Two commissions of the Moscow City Duma on Tuesday recommended against registering opposition leader Alexei Navalny's bid to submit a bill on utilities prices, which he has sought to make the first-ever grassroots initiative considered by legislative authorities in Russia.
Navalny wrote on Twitter that the City Duma would hold a formal vote on whether to register the initiative Wednesday. "Formally, the vote will be held tomorrow but the outcome is quite clear," he said. "The Moscow City Duma will do everything to protect monopolies in the housing and utilities sector."
So far, not a single bill initiated directly by citizens has been considered by either the federal parliament or regional legislatures. But Navalny has launched a campaign, called the People's Deputy, to collect signatures for several bills, taking advantage of President Vladimir Putin's promise to consider bills submitted by citizens on the federal level and a Moscow law that gives groups of citizens the right of legislative initiative.
Navalny has said his bills would let him deliver on promises he made before the Sept. 8 mayoral election, in which he was the runner-up.
The utilities legislation initiated by Navalny would require mandatory audits of utilities prices, which are regulated by the government, by independent companies in an effort to reduce unjustified costs.
The City Duma's commissions on housing policy and legislation, which held a joint meeting on the utilities bill, said that it contradicted federal law, according to Navalny, who attended the meeting. City Duma Deputy Andrei Klychkov of the Communist Party supported the bill, while all other commission members were against it, Navalny said.
Navalny's spokeswoman Anna Veduta, and Lyubov Sobol, a key promoter of the utilities bill, were prevented from attending the meeting "practically by force," Veduta wrote on Twitter.
"This is a representative body of Muscovites but they fear two girls like fire," she said. "They are very amusing."
Navalny set up a special group of citizens for the utilities bill in early October. Under city law, a group of citizens that has collected 50,000 signatures for a bill has the right of legislative initiative.

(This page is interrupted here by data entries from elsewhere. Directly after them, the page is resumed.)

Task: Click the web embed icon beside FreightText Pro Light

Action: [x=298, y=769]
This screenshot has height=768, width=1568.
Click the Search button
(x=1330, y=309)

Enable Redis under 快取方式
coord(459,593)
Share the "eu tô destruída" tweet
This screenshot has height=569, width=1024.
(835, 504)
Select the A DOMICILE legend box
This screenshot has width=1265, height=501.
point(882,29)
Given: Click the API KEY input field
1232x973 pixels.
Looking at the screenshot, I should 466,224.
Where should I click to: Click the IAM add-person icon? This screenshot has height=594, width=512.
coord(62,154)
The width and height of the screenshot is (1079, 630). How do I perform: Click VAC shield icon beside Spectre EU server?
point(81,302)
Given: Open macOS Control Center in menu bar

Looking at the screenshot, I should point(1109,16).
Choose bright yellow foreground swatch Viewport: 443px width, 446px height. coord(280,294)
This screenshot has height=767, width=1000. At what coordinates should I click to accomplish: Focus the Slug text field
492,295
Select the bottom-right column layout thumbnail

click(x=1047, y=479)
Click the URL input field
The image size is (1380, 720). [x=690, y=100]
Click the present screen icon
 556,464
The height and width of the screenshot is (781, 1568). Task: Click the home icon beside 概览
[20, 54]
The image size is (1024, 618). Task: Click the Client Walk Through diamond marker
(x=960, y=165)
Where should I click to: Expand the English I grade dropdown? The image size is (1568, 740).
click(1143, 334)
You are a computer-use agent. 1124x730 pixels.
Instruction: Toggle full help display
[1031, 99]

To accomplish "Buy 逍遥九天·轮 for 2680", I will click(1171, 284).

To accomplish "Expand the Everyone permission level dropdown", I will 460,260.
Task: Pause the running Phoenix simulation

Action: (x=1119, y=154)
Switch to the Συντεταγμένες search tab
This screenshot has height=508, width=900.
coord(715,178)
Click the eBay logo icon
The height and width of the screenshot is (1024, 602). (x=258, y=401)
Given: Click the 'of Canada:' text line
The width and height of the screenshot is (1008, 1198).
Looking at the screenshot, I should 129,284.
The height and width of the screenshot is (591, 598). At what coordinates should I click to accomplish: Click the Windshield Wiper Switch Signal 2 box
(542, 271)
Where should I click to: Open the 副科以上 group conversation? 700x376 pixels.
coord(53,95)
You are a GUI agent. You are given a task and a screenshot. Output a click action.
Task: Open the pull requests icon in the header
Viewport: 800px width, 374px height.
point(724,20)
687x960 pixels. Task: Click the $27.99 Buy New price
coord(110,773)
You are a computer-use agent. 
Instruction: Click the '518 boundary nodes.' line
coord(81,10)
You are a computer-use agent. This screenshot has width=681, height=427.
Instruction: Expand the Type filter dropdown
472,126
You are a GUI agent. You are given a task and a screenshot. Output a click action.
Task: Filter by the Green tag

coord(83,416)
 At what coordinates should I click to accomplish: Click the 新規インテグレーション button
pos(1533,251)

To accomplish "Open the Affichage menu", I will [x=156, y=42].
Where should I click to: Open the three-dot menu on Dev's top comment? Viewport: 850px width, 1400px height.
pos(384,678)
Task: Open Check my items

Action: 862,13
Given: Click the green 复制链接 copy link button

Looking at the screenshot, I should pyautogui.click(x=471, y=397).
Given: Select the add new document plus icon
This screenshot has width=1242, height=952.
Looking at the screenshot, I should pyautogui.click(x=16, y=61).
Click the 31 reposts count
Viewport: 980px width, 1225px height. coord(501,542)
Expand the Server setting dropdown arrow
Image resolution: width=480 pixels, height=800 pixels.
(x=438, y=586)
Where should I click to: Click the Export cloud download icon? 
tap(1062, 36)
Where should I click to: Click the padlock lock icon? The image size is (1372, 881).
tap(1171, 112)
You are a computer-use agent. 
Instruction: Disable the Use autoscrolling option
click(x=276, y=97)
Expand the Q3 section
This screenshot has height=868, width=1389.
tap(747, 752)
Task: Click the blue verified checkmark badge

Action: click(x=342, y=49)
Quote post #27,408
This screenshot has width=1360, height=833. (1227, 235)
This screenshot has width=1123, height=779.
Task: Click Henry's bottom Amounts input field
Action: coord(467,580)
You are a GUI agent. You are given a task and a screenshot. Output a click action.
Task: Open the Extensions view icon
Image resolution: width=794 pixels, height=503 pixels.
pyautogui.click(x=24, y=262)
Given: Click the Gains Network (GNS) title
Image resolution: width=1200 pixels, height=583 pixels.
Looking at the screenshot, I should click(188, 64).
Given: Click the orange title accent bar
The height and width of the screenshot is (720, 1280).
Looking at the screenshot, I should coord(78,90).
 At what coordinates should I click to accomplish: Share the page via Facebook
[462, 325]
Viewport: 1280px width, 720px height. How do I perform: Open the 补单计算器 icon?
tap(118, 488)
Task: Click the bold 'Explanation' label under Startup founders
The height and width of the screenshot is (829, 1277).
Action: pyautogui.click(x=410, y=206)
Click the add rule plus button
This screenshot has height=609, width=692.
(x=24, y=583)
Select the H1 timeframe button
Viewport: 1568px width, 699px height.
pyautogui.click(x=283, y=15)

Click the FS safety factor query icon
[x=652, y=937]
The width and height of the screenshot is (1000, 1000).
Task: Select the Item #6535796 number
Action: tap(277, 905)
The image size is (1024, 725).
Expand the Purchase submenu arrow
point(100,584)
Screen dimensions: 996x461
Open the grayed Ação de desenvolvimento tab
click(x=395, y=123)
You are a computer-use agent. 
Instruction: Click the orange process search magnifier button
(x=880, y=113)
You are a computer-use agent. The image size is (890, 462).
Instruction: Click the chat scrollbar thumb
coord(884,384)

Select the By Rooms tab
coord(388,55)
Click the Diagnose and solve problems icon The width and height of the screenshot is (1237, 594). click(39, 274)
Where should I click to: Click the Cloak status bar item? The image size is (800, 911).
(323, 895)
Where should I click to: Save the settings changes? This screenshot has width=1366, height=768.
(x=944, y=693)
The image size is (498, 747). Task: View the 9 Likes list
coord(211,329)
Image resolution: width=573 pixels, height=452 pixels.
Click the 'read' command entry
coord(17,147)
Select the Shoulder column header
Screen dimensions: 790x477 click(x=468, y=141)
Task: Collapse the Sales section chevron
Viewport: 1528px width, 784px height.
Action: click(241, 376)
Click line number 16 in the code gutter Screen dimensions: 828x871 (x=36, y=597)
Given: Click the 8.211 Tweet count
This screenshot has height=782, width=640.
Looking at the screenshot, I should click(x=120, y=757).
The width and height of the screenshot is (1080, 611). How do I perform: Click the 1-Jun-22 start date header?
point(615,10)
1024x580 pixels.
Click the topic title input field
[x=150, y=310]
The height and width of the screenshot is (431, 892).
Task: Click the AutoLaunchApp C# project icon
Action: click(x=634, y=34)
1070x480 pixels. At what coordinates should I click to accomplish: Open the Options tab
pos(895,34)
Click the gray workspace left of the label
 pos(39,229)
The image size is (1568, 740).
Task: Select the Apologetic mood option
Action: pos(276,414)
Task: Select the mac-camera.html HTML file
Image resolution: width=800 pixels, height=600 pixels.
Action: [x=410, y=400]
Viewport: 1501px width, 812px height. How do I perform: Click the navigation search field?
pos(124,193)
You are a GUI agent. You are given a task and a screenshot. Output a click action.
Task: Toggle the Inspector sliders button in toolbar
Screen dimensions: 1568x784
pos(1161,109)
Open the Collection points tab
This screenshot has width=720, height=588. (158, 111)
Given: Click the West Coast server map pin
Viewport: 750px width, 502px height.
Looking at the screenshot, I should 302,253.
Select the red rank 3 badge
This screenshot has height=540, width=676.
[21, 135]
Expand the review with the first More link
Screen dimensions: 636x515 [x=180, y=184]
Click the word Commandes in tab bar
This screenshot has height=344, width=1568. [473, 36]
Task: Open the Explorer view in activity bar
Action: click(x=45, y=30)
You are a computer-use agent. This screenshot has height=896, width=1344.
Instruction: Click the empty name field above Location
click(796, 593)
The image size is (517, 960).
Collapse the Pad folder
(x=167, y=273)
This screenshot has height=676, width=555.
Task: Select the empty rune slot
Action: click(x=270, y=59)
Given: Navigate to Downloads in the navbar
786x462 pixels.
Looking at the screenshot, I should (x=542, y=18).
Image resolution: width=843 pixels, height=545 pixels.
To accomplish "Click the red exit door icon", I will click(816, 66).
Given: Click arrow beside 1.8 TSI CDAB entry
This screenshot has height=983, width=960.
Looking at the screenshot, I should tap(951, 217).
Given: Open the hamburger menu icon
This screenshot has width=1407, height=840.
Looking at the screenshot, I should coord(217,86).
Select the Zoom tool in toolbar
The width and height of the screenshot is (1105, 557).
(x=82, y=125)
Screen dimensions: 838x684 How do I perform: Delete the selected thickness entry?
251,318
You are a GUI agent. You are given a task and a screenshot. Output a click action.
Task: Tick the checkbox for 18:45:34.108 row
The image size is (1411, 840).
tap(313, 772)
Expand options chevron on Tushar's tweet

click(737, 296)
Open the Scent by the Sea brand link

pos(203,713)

Navalny said the law made it very difficult to register a group and introduce bills. Signatures can be collected only by members of a specific group of citizens within a month.
He said earlier this month that the group had "complied with the most idiotic requirements of the law" to avoid giving the City Duma an excuse for not registering it and that the meeting was "unprecedentedly open" for all media. Navalny added that this was the largest and "the most law-abiding" group ever set up for a legislative initiative.
Political analyst Stanislav Belkovsky said that despite Navalny's promise to comply with all legal requirements, his legislative initiatives had no prospects whatsoever.
"Federal authorities will do their best to block these initiatives in order to avoid making him more popular," Belkovsky said.
Navalny uses the initiatives not actually to implement them but to mobilize his supporters, Belkovsky said.
In August, Navlany said he would also seek to submit another five bills to the city legislature. These would prohibit municipal agencies and companies from hiring migrants; make public all information on repairs, land improvements and waste disposal, as well as all decisions made by the city government; and introduce elections of justices of the peace.
Navalny has also used the Russian Public Initiative, a website launched after Putin promised in February 2012 to consider all legislative initiatives that collect at least 100,000 signatures.
Earlier this month, Navalny launched an effort to collect 100,000 signatures for a bill that would introduce visas with Central Asian and Caucasus countries in response to an anti-migrant riot in the Biryulyovo neighborhood in southern Moscow.
In April, Navalny also spearheaded an initiative to collect signatures for a bill seeking to prohibit officials from buying vehicles worth more than 1.5 million rubles ($46,875). The required number of signatures was collected, but in September the initiative was rejected by the Cabinet.